[Saved entries]
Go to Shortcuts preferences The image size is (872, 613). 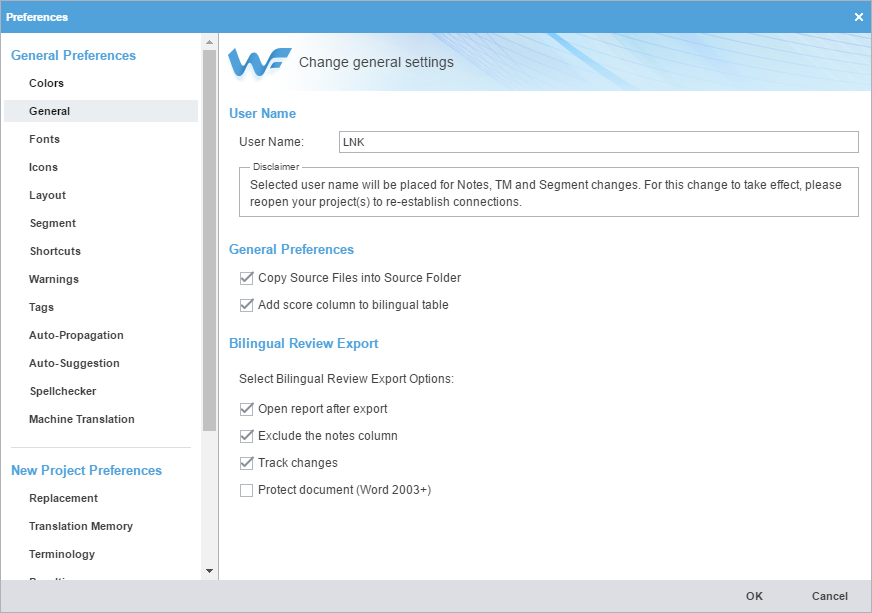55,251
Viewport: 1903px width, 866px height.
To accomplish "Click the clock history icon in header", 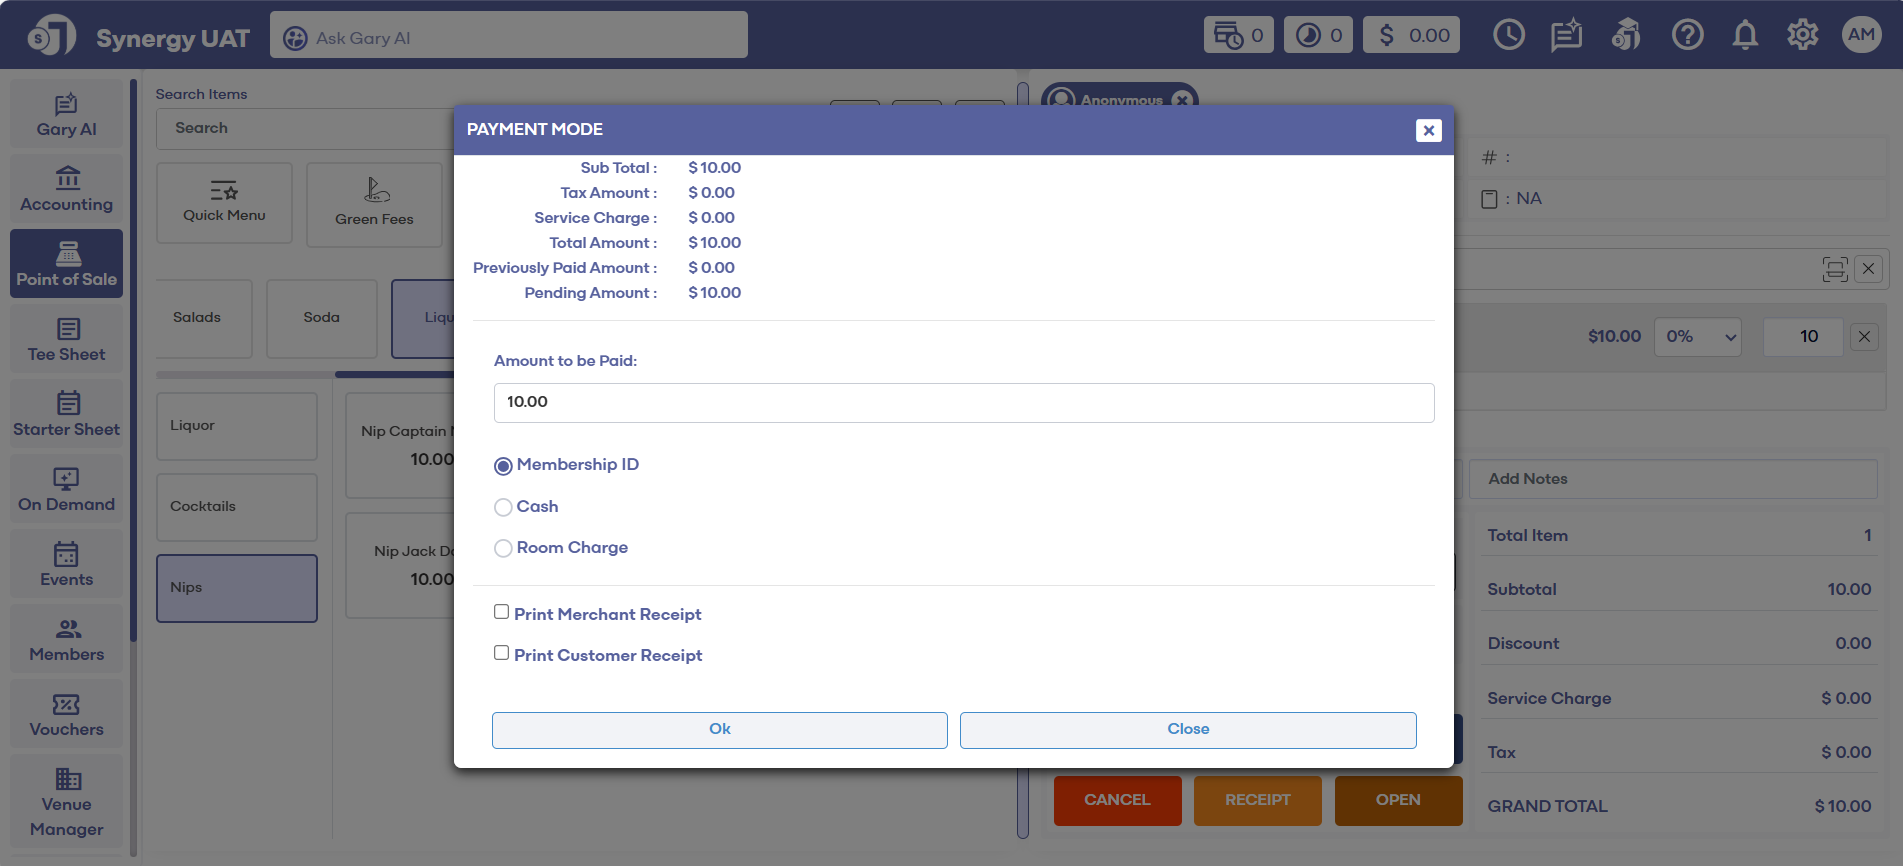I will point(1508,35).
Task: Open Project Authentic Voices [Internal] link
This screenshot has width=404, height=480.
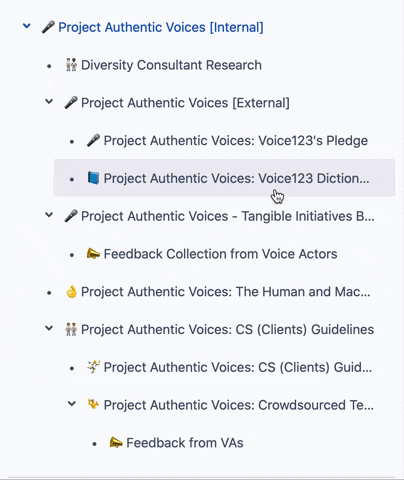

> [Task instructions] Set the pictures aside and restate word for word only the lines from the line containing "Task: Open Project" through the end of the entries above, both included.

> [Answer space]
Task: Open Project Authentic Voices [Internal] link
This screenshot has width=404, height=480.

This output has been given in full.